-------- Supplied material --------
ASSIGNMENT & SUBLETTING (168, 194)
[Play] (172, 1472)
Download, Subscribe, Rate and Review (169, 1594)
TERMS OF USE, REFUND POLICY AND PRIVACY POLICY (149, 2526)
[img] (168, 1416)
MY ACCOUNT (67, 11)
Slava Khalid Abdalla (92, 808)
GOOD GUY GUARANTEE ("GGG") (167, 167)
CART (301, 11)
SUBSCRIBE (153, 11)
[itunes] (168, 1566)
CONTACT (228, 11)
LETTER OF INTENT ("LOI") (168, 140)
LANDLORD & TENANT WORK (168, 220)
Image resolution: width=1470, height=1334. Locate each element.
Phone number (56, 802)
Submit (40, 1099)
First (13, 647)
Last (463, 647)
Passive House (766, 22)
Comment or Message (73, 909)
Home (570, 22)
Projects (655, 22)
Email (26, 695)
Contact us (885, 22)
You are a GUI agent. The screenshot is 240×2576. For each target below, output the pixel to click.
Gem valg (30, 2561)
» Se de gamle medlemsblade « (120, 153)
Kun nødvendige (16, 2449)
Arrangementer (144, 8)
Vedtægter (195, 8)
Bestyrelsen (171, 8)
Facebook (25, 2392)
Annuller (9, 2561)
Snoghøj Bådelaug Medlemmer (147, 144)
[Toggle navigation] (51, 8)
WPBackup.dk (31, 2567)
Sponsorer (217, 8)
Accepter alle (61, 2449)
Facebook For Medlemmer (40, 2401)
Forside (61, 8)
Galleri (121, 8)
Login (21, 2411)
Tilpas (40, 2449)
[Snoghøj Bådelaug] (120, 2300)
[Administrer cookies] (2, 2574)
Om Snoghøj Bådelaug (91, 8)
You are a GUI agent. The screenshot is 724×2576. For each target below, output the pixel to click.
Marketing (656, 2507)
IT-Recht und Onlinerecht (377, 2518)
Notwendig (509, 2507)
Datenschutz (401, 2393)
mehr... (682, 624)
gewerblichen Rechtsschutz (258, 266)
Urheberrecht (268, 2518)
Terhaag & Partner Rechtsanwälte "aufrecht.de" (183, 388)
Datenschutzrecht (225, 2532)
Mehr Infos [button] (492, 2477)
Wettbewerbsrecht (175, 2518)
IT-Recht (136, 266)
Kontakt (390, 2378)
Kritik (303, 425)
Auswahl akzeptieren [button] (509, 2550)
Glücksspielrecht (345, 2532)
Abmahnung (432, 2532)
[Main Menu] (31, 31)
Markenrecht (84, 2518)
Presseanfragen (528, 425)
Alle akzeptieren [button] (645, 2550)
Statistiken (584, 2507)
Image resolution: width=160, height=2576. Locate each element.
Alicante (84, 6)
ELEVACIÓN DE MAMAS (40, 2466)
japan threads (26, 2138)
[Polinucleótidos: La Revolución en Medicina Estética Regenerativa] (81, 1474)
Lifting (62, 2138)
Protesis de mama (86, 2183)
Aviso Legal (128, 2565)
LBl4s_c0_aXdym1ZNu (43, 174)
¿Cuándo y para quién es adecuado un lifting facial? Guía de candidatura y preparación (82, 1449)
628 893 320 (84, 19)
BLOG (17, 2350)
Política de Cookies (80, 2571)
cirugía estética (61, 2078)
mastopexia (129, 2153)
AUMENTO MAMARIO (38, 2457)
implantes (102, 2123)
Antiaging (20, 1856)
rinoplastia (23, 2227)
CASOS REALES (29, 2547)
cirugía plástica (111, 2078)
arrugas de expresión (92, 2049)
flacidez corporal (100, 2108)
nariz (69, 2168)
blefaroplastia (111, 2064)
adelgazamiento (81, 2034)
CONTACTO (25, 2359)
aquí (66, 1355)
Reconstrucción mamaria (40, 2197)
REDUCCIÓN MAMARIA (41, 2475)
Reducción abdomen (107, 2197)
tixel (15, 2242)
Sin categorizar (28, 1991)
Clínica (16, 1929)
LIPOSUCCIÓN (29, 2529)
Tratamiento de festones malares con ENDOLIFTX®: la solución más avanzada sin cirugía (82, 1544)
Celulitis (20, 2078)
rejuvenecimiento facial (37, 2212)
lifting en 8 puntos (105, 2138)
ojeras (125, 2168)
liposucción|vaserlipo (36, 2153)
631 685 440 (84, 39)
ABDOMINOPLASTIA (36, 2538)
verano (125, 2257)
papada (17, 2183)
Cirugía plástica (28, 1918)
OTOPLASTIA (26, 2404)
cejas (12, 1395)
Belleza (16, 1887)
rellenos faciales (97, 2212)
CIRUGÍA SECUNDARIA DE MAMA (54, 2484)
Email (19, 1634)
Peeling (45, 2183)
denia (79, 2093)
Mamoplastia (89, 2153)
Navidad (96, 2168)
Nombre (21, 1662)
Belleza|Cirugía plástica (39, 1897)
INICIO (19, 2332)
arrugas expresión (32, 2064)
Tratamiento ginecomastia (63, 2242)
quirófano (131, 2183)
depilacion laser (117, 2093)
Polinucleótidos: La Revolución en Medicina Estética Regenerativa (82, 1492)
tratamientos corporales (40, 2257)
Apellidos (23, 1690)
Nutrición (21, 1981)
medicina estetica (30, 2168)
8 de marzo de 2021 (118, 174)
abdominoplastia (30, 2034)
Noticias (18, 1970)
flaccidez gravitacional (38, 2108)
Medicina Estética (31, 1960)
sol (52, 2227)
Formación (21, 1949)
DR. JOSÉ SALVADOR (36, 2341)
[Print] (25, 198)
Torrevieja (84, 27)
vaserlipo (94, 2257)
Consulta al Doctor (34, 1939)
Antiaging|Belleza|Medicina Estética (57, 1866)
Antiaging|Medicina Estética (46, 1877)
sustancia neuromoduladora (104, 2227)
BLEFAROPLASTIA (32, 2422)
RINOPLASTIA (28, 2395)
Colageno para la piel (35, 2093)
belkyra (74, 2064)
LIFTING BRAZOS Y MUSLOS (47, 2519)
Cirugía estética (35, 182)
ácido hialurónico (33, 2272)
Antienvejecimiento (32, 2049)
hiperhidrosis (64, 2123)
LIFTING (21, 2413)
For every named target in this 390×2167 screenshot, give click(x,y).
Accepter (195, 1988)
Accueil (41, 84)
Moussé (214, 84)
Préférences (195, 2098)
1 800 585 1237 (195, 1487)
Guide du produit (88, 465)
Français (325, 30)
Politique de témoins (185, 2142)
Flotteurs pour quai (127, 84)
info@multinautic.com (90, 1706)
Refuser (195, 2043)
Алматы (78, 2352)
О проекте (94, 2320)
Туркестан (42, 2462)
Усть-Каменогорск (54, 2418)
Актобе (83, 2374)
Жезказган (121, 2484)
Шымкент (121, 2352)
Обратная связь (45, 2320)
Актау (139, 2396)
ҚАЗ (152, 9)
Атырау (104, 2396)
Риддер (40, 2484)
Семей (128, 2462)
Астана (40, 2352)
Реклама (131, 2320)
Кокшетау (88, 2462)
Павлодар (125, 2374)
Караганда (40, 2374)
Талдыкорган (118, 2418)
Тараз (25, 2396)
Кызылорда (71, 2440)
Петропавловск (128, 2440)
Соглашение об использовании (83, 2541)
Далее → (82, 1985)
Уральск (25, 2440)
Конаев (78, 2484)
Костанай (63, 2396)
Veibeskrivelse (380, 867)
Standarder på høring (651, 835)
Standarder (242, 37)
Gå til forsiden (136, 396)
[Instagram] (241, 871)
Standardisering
--------
What you will do >> Lines that contain "akzeptieren" are to be copied from the records above.

Response for this exercise >>
Auswahl akzeptieren [button] (509, 2550)
Alle akzeptieren [button] (645, 2550)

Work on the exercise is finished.